> **Quellenauszug**
Der neue 2014 fertiggestellte Baukörper ist so konzipiert, dass er sich in Höhe, Gliederung und Proportion harmonisch in die umgebende Parklandschaft mit dem ehemaligen Sanatorium – dem heutigem Kindergarten – und der neuen Kinderkrippe einfügt. Er ist an der nordöstlichen Grundgrenze positioniert und bildet mit den Bestandgebäuden einen vielfältigen nutzbaren Spielhof. Die Erschließung erfolgt über einen Fußweg von der Schönbrunngasse aus, der zum Vorplatz und Eingangsniveau der Schule sowie zum Eingang des Kindergartens führt, in dem auch die Mittagsbetreuung stattfindet.

Das dreigeschoßige Volumen ist so ins Gelände eingefügt, dass es optisch zweigeschoßig wirkt. Der Eingang liegt an der Nordwestecke des Gebäudes auf dessen oberster Ebene. Vom überdeckten Eingangsbereich gelangen auch externe Nutzer witterungsgeschützt zum Turnsaal auf der untersten Ebene. Eine Hülle aus sägerauen Lärchenholzlamellen umschließt das Gebäude allseitig, wobei sie vor Aufenthaltsbereichen durch Aufweitung des Lamellenabstands transparent ausgeführt ist. Auf Eingangsniveau befinden sich Foyer, Direktion, Medien- und Musikraum sowie ein Cluster; auf der Ebene darunter wieder ein Cluster und die Zentralgarderobe. Die Sonderunterrichtsräume im untersten Niveau sind gegenüber der Hauptfassade zurückversetzt, sodass nicht nur die optische Anbindung an den Außenraum gewährleistet ist, sondern auch eine überdeckte Freiklasse und Sitzstufen zur Spielwiese hin realisiert werden konnten.

> **Auszüge aus Datensätzen**
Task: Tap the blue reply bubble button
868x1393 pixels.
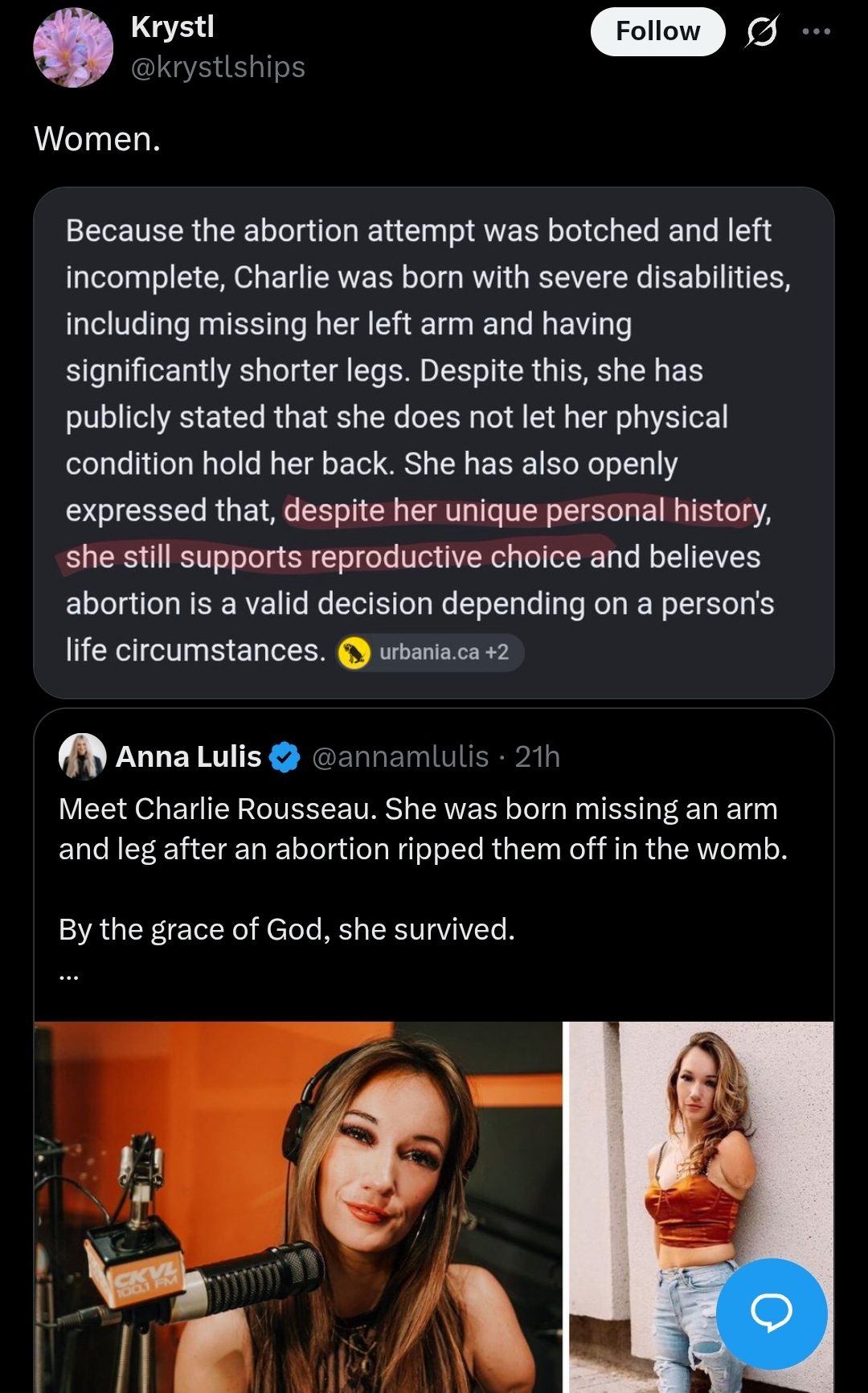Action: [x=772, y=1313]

---

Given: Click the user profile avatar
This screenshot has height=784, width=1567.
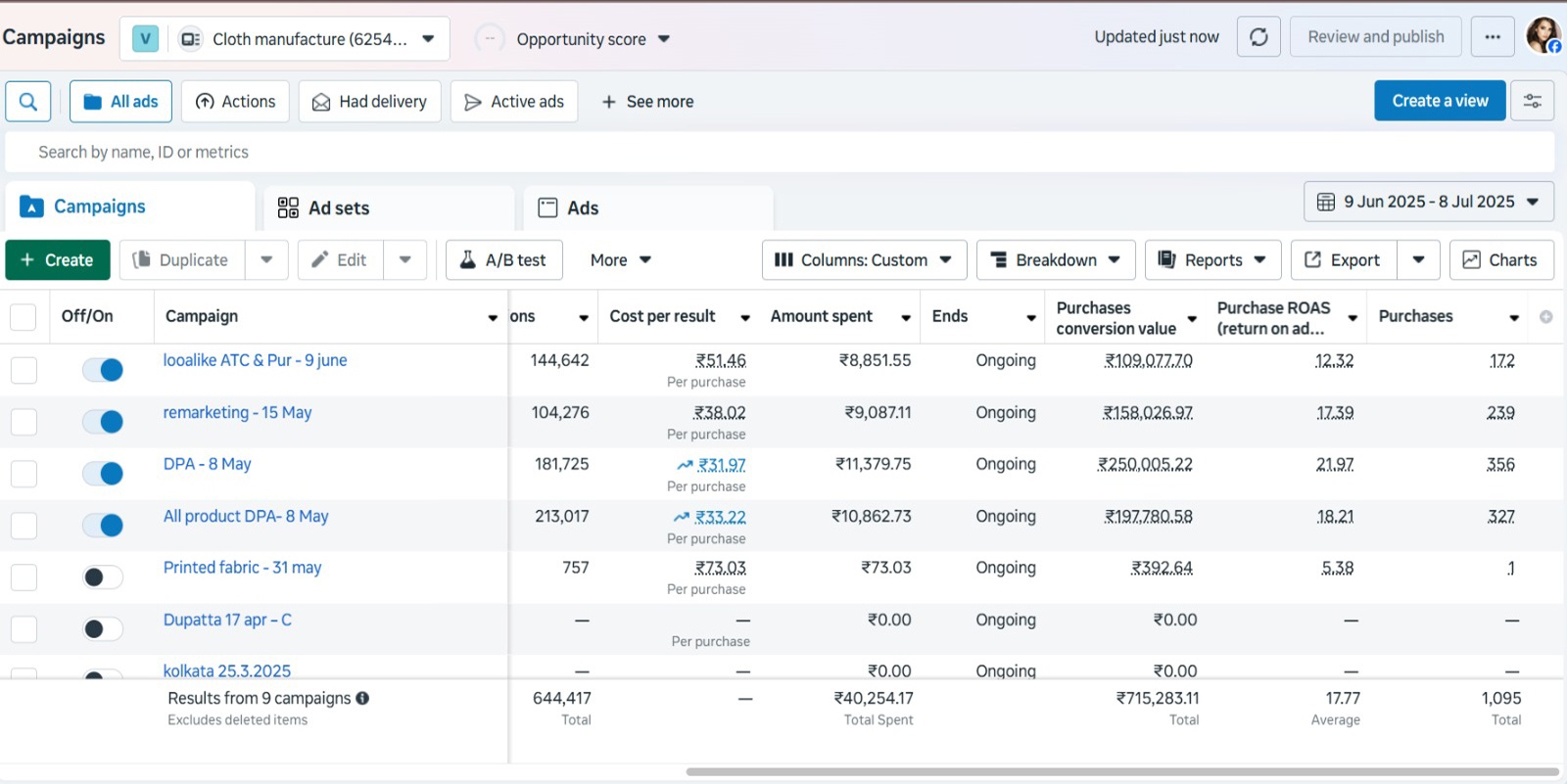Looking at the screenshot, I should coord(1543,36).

==

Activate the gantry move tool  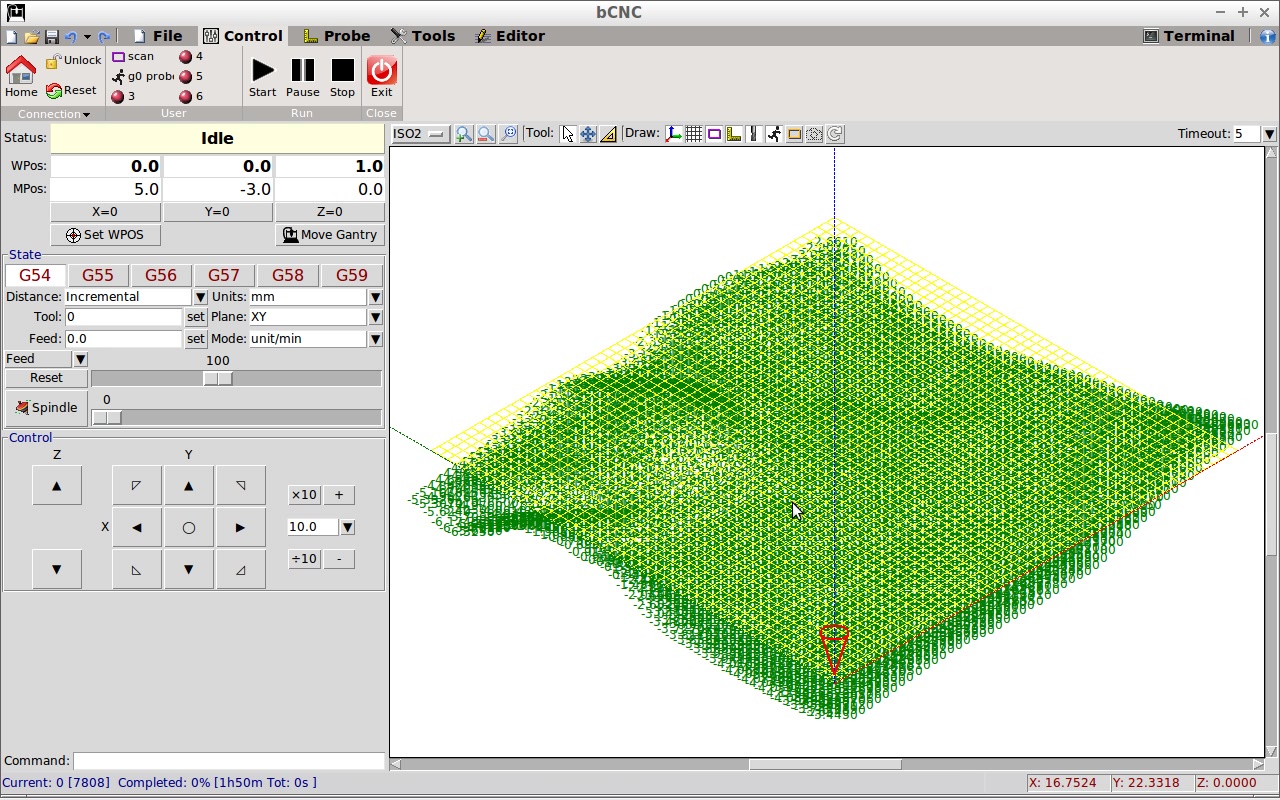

> **Zu erledigen**
Woraus besteht laut dem Text über den Schulbau die Hülle, die das Gebäude allseitig umschließt? Die Datensätze haben mit dem Text über den Schulbau nichts zu tun.

> **Lösung**
Aus sägerauen Lärchenholzlamellen.